CTLA-4, also known as CD152 (cluster of differentiation 152), is a protein receptor that functions as an immune checkpoint, downregulates the immune system. Animal experiment showed that disruption of CTLA-4 leads to fatal lymphoproliferative disorder, which could result in a widespread autoimmunity in mice [26]. Recently, seveal studies have found the cytotoxic T-lymphocyte-associated protein 4(CTLA-4) gene rs221775A>G single nucleotide polymorphism to be associated with the susceptibility of multiple sclerosis [4, 19]. Heggarty and his colleges [19] discussed the relationship between CTLA4 gene polymorphisms and multiple sclerosis risk in Northern Ireland. They found that people with A allele and AA genotype of rs221775 had more risk of developing MS (OR=1.36, P<0.05 for A allele and OR=1.81, P<0.05 for AA genotype).

Significnat correlation between CTLA-4 gene rs221775A>G single nucleotide polymorphism and MS risk was demonstrated in their study. Kantarci et al [11] also found that CTLA4 was associated with susceptibility to multiple sclerosis. They performed a population-based sample of 122 sporadic patients with MS and 244 age-, gender- and ethnicity-matched controls, and by linkage and family-based association methods in 395 individuals from 59 American multiplex pedigrees with 141 affected individuals. They found a strong association with age at onset, disease course and severity. Moreover they found that CTLA-4 was associated with the susceptibility to MS.

On the other hand, Greve et al [20] found no association between CTLA4 polymorphism and MS susceptibility in patients from Germany, Hungary and Poland. Thus, the results for CTLA4 polymorphism and MS risk is not conclusive within published articles. The current meta-analysis pooling of publised data were preformed in order to further evaluated the correlation between CTLA4 gene polymorphisms and multiple sclerosis. We included 20 studies involving 5025 MS patients and 4706 controls. No significant correlation between CTLA4 polymorphism and MS in dominant genetic model (GG+AG vs AA), homozygous genetic model (GG vs AA) or recessive genetic model(GG vs AG+AA) genetic model were found.

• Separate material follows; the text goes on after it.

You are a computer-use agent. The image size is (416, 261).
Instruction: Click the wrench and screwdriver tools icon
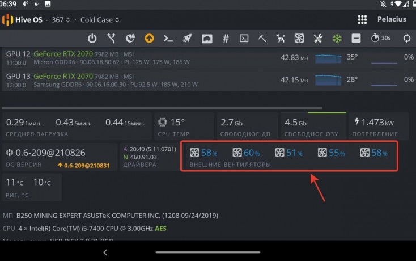[319, 39]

There are several limitations with the present meta-analysis to be considered. Firstly, heterogeneity existed in dominant genetic model (GG+AG vs AA), which could reduce the statistical power for pooling the data. Secondly, only paper published in English or Chinese had been screened in the databases and include. Thirdly, MS is a complex diseases, which is the result of the combined actions of multiple susceptibility genes and one or more environmental factors, and only the association between one single nucleotide polymorphism for one gene was evaluated which may not be enough.

Funding from Shenzhen Science, Technology and Innovation Committee. No. JCYJ20150331142757395

Conflict of interest statement

Authors state no conflict of interest.